How hard is it to become/remain a VP/MD?

Assume you land the job out of undergrad as an Analyst. Now someone correct me if I'm wrong, but from what I've read, the Analyst to Associate promotion is relatively (compared to the senior levels anyway) automatic given you're doing a decent job and not messing up. After this point though, the only consistent information I can find is "it's harder than the An to As promotion." I've seen posts of people claiming that the path to VP is "automatic," and I've seen posts that say that the As to VP promotion is only for MD candidates deemed by the bank. (One poster even went so far as to say the As to VP promotion is harder than the VP to Director promotion.)

I've read that you can remain as a VP indefinitely and, contrastingly, that it's an "up or out" culture -- that you'll be asked to leave at some point. Same case I've seen for MD. Something along the lines of "being someone's execution bitch" and keeping the job because of it vs. constant stress/pressure of having to produce fees or else you'll get fired. Now, I'm sure it varies/depends a lot by firm and region, but is there any consistent conclusion that can be drawn as to how hard each promotion is, and how easy it is to remain at each level, other than it's just "harder than the last one," or is this literally the only truism?
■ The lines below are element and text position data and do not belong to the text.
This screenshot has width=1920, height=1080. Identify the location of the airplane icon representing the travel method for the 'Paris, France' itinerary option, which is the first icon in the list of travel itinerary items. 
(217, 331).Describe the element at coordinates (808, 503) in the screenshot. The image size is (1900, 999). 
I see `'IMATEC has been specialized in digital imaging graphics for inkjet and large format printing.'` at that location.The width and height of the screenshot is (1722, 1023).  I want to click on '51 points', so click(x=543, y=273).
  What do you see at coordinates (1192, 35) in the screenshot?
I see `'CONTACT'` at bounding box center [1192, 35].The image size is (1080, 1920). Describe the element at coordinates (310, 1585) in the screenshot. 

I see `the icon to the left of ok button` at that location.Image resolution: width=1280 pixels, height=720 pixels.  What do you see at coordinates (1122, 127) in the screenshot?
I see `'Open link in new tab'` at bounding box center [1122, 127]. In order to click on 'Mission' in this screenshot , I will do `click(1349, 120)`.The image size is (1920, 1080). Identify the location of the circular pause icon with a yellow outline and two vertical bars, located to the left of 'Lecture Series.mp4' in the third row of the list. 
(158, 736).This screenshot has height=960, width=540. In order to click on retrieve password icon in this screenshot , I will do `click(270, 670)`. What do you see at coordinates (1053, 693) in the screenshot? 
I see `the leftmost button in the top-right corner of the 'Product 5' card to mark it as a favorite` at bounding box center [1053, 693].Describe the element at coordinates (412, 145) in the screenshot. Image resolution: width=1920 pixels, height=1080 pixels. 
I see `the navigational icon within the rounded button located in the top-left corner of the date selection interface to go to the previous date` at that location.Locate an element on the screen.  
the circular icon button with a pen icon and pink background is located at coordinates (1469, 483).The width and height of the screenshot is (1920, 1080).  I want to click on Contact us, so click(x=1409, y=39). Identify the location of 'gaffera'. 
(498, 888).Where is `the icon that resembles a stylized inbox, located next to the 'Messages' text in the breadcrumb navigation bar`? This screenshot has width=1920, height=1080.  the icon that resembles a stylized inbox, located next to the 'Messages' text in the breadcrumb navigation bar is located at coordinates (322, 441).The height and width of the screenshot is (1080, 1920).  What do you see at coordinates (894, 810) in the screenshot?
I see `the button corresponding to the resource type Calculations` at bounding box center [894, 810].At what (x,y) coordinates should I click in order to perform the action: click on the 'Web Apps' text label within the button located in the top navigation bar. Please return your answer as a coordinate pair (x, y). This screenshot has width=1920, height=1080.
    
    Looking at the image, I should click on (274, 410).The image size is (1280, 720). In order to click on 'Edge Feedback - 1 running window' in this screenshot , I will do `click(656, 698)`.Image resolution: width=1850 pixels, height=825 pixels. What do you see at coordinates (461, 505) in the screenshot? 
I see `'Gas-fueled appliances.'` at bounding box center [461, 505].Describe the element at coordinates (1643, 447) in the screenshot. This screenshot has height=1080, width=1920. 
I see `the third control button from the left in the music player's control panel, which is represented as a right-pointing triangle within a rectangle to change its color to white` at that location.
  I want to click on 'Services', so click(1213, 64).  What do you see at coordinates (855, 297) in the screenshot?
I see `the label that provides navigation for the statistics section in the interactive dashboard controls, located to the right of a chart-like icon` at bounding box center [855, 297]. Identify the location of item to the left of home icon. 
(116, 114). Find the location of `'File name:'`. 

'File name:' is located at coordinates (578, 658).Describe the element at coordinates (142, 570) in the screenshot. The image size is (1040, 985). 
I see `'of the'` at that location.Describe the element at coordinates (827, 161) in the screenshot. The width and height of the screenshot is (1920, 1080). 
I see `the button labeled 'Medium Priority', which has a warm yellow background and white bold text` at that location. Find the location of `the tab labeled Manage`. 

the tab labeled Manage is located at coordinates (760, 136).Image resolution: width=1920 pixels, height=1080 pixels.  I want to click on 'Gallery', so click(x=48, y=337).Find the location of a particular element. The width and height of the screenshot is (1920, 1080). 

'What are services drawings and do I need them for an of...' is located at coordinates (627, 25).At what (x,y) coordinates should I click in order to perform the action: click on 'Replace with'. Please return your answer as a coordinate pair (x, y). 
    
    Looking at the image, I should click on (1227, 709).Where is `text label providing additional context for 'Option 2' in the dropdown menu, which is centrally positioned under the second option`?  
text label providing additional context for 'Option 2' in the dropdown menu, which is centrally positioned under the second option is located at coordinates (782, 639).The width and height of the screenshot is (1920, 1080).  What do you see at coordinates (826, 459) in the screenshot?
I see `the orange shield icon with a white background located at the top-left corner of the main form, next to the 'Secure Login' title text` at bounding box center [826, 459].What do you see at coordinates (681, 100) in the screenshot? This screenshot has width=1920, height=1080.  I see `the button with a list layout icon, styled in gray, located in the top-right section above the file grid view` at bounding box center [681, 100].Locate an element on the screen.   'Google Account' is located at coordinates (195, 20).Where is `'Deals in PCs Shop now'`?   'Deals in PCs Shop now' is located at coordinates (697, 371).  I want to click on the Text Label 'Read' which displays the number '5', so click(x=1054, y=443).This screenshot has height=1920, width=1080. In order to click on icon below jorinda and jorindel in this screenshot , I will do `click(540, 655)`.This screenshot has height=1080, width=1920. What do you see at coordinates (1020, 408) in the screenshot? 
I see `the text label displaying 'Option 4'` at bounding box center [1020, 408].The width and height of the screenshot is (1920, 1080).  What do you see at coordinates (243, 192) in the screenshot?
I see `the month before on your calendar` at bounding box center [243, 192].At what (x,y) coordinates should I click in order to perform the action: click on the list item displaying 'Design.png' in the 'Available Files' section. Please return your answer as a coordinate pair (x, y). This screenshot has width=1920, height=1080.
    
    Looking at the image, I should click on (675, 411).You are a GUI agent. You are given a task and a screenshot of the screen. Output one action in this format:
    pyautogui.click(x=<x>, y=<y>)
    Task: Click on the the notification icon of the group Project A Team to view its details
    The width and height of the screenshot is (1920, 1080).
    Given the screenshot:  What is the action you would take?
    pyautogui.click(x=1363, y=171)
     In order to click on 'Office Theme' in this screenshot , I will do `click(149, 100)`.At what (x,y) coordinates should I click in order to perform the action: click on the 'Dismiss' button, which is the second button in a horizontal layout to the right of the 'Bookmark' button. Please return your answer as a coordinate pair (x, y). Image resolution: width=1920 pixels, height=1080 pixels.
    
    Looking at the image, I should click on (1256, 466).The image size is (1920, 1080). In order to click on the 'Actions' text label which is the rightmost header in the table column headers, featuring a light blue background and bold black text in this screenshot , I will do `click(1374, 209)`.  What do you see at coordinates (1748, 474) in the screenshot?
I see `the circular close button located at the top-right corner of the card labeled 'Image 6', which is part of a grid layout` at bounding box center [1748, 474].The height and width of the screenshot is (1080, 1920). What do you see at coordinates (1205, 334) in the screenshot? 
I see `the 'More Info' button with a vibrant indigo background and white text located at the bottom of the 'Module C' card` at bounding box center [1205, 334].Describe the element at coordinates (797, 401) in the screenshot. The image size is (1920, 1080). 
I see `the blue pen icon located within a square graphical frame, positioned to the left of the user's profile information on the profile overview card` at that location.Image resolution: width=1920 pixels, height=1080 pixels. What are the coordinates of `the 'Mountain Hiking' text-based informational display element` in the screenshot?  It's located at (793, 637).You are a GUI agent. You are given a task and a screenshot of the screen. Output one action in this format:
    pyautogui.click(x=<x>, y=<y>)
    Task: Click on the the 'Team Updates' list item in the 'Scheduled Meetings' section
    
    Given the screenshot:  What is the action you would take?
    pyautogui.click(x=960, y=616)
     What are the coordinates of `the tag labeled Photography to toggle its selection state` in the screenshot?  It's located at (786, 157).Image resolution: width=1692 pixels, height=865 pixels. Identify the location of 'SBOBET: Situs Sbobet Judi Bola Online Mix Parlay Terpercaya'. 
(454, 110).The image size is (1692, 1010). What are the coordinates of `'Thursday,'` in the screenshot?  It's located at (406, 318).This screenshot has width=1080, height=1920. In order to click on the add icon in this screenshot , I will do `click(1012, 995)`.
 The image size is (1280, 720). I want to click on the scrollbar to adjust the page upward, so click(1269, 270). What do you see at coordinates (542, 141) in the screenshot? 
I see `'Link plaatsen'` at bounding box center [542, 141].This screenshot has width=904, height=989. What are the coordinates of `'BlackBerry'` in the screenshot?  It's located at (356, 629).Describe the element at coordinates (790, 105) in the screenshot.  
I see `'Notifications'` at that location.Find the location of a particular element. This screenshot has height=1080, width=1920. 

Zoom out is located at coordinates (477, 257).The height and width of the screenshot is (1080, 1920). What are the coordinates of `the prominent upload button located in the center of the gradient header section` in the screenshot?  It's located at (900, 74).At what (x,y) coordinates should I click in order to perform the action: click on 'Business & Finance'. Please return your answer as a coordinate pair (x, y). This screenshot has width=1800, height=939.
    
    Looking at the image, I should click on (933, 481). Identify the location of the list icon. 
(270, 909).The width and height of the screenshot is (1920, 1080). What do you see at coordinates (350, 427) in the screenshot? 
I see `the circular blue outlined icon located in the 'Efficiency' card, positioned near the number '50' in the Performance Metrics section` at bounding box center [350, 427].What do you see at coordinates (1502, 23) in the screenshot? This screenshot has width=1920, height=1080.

I've also read (on M&I) that IB is noticeably less competitive than something like PE/HF, and so it's easier to remain in that industry. But seeing as the actual competitiveness and perceived difficulty of these industries is so warped and constantly under- and overstated, I don't know if any of these statements I've read/restated here carry any weight.

Sorry in advance if there are already topics on this, but I've found so much conflicting information it's disheartening to say the least. Hopefully some more concrete answers can be made.

9 Comments
 

Well, it’s a little bit as follows. And this is coming from someone who got the promo at MM.

The VP promotion at a smaller team is based on two factors:

  1. if you are performing well (which is a given if you know how to interact with clients and run a process).

  2. If there is room from a revenue / headcount perspective. This matters because you have to pay this frankly generally useless non revenue generator 500-700k per annum over the next three years for the job a very strong associate can do. Guess who gets cut first in a downturn...

 

Not going to chime in too much because I'm not senior enough to know, but the reason there's such a range in answers is that every bank is going to be different. The promotion process at a BB vs EB vs MM is going to be very different, and even within banks of the same caliber every bank will be different. One bank could be really passionate about internal promotion and try to promote a lot of associates to VP and so on, while a different bank will prefer hiring outside candidates for senior positions. There's no one size fits all method that all banks use.

 

Being in the right place and the right time should matter at all. If there is an open VP spot and every associate wants to become a VP, promotion will be much harder. However if all the other associates decide to leave and you are the only one left the chances rise dramatically. I think the up and out thing is more prevalent at a BB where they can find many VPs willing to go to MD level.

Array
 

MD promotion is by far the hardest one. Until then all or most of what you are doing (this depends a little on the bank and market conditions, but is generally true) is execution and supporting coverage. Those things are not easy, but their difficulty pales in comparison to what it takes to assemble a roster of clients who collectively are going to pay you, the MD, millions in fees every year.

Oh and keeping the MD job? Easier, but only marginally.